December 4, 2012 > A week of miracles
A week of miracles
Faith is often described as belief in an idea or concept that transcends human experience. Although words may attempt to translate faith into an understandable context, emotion and conviction exist without physical limitations. Throughout history, extraordinary examples of events and persons that defy physical limitations have been elevated to the status of miracles.
One such event, celebrated by Jews throughout the world, occurred in 167 B.C.E. (i.e. BC) when, in response to the seizure and dedication of the Jewish Temple in Jerusalem to the Greek God Zeus, an uprising against the Greek-Syrian regime by rebel "Maccabees" regained control of the sacred building. Oil was necessary to burn in the temple menorah continuously to sanctify the grounds following its desecration, but only an amount to burn for a single day was found in the temple. The temple's menorah was lit in hopes it would suffice until more oil could be found. Miraculously, the oil burned for eight days.

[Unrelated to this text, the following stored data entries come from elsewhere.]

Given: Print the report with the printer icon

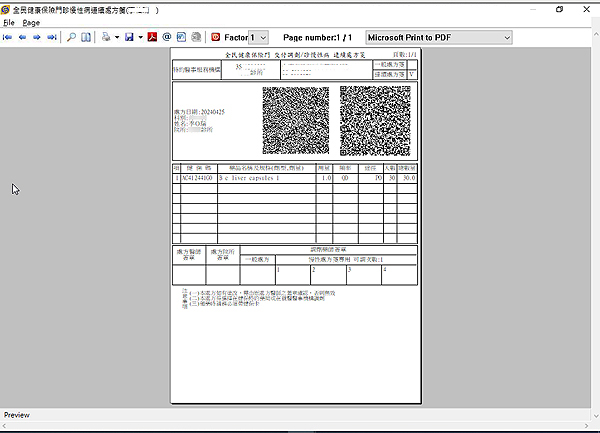Looking at the screenshot, I should point(104,37).
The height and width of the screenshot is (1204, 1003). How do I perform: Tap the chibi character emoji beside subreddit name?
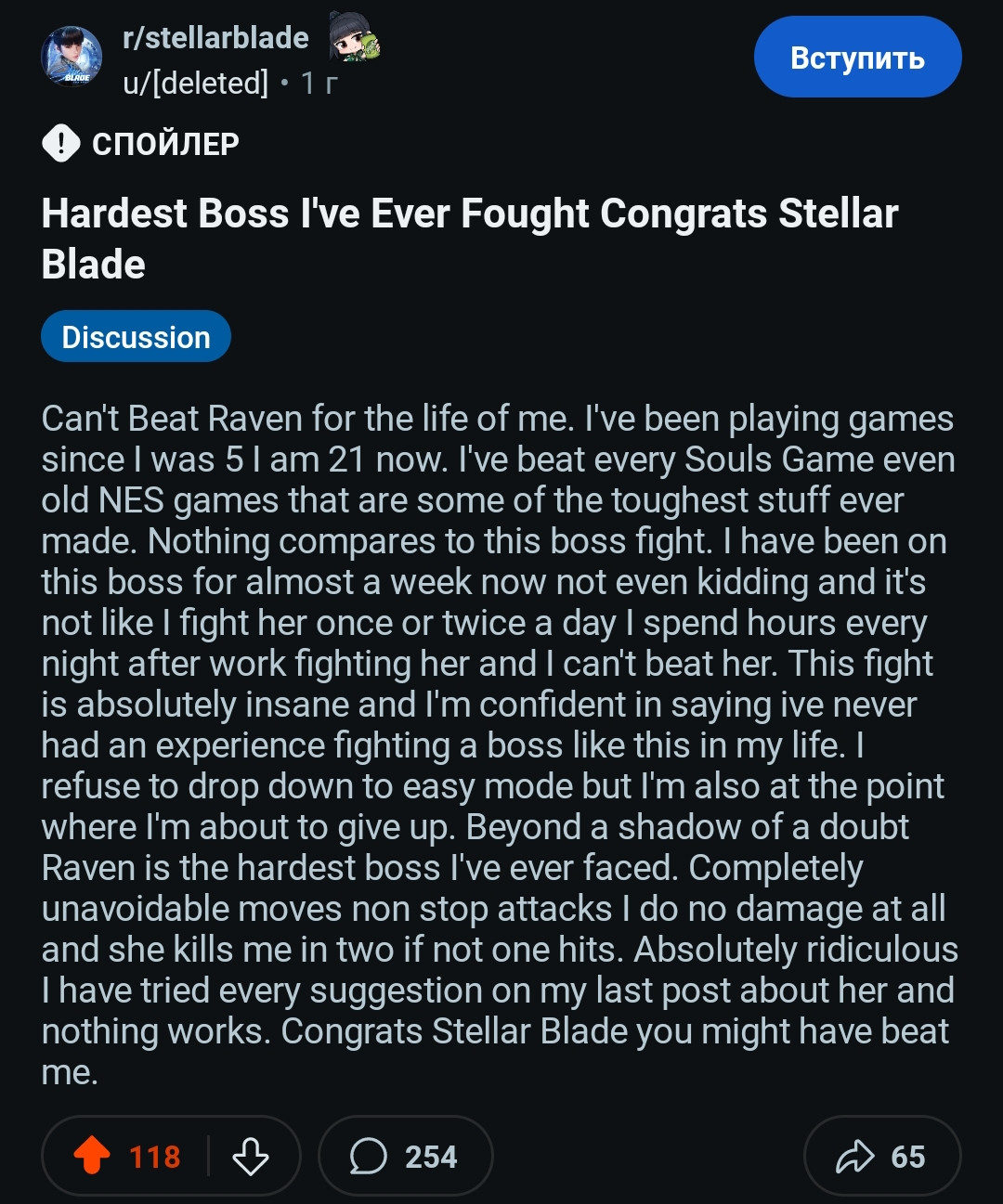(354, 37)
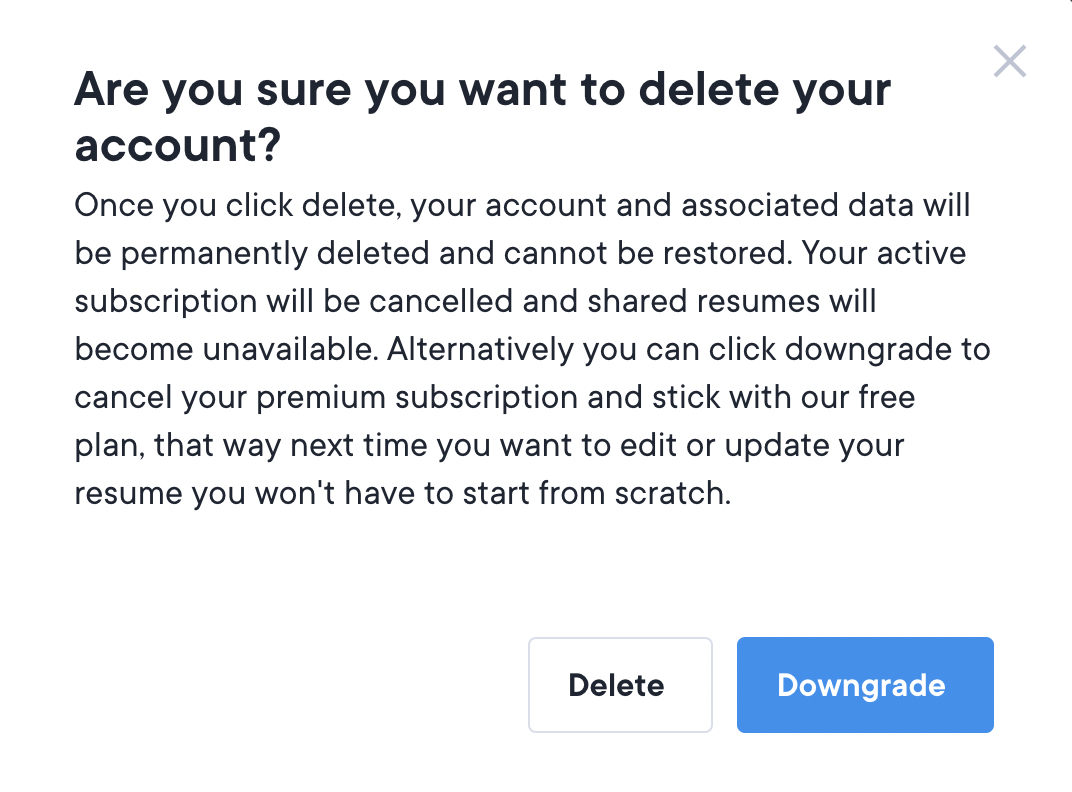Choose the blue Downgrade button

[865, 685]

Hanukkah whose meaning is "dedication," is a reminder of that miracle and the triumph of religious freedom. On each of eight nights, an additional candle is lit in a special menorah, called a "hanukkiyah" until all eight are burning. The hanukkiyah holds nine candles; the extra candle, called a "shamash," is the first lit and used to light the remaining eight. Traditions of Hanukkah revolve around three basic practices: lighting the hanukkiyah, a dreidel (spinning top) game and oil fried foods such as potato pancakes (latkes) and sufganiyot (jelly-filled donuts).
This year, Hanukkah begins at nightfall December 8 or the eve of the 25th of the Jewish month of Kislev, 5773.